*Exercise directions*: For this exercise, write out each entry below exactly, omitting the images.

***

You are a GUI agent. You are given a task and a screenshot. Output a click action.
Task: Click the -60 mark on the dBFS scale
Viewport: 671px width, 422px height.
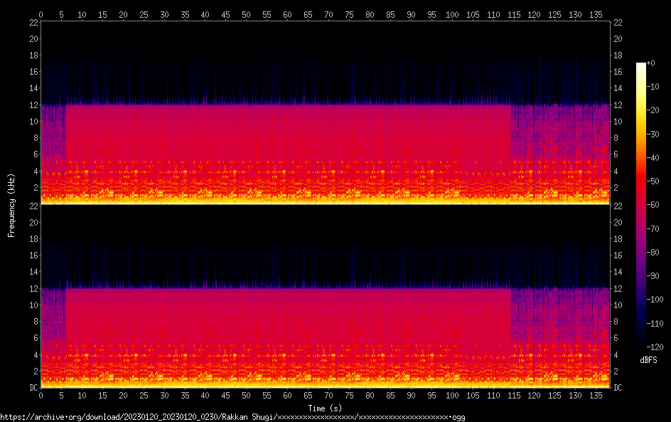pos(654,205)
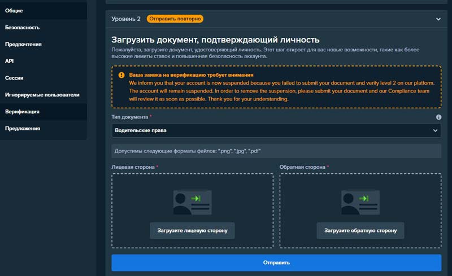Open the Водительские права document type dropdown
The width and height of the screenshot is (452, 276).
[276, 130]
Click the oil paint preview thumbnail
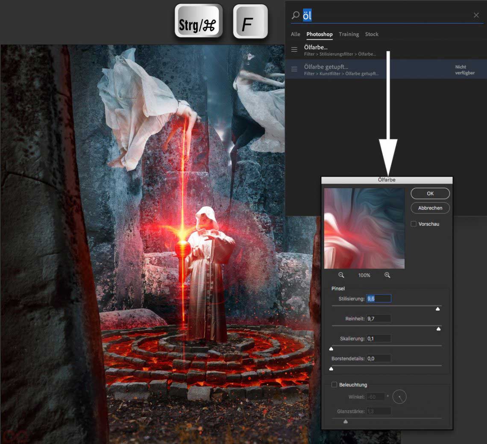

***

*Finished task*:
You are a GUI agent. You are given a task and a screenshot. Output a click action.
Task: Click the -60 mark on the dBFS scale
Viewport: 671px width, 422px height.
pos(654,205)
Open the Водительские права document type dropdown
The width and height of the screenshot is (452, 276).
[276, 130]
Click the oil paint preview thumbnail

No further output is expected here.